Chemical modification of superoxide dismutase. Extension of plasma half life of the enzyme through its reversible binding to the circulating albumin.

Protection of organisms from oxidative stress is one of the major prerequisites for aerobic life. Since intravenously injected Cu++/Zn++-type superoxide dismutase (SOD) rapidly undergoes renal glomerular filtration and appears in urine in its intact form, its clinical use as a scavenger for superoxide radicals has been highly limited. To test whether reversible interaction of SOD with plasma albumin might decrease the rate of disappearance of the enzyme from the circulation, the lysyl residues of the human erythrocyte-type enzyme were covalently linked with poly-(styrene-co-maleic acid) butyl ester (SMA) via amide linkage. Affinity chromatographic analysis by an albumin-Sepharose column revealed that the enzyme samples labeled with SMA (SMA-SOD) tightly bound to the column, while unmodified SOD was eluted in the unbound fractions.
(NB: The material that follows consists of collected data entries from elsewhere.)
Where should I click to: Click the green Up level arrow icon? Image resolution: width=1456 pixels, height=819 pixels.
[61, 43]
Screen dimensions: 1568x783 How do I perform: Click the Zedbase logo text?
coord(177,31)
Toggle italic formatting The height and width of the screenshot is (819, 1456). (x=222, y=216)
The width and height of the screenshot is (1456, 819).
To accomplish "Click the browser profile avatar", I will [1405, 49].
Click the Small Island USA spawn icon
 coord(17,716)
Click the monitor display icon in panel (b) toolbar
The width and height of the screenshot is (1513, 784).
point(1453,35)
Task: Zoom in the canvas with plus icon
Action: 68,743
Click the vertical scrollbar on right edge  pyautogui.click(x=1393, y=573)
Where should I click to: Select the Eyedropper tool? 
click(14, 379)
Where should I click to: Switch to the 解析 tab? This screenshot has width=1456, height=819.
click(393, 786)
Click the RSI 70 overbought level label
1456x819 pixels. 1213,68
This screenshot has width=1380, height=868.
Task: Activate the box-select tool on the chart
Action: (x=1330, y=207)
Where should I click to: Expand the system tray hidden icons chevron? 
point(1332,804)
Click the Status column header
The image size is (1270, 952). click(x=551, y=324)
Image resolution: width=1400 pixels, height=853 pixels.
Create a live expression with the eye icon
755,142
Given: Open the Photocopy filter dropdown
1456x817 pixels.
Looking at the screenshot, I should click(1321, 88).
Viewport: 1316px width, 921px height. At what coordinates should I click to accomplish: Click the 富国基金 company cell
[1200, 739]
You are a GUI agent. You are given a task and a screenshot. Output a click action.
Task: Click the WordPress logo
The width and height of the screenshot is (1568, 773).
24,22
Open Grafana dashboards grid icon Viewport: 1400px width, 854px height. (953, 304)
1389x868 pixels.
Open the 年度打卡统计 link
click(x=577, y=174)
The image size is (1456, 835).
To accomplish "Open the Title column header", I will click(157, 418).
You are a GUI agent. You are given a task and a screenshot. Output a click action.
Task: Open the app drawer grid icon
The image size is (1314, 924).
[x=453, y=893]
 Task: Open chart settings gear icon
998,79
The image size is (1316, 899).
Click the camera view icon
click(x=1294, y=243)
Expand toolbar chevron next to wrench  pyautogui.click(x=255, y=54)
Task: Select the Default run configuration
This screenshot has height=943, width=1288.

SMA-SOD bound to the column could be eluted by the buffer solution containing 0.1% sodium dodecylsulfate. In vivo analysis revealed that intravenously administered SMA-SOD circulated bound to albumin with an extremely long half-life (6 h), while unmodified SOD rapidly underwent renal glomerular filtration with a plasma half-life of 4 min. Thus, SMA-SOD may effectively dismutase superoxide radicals in the circulation.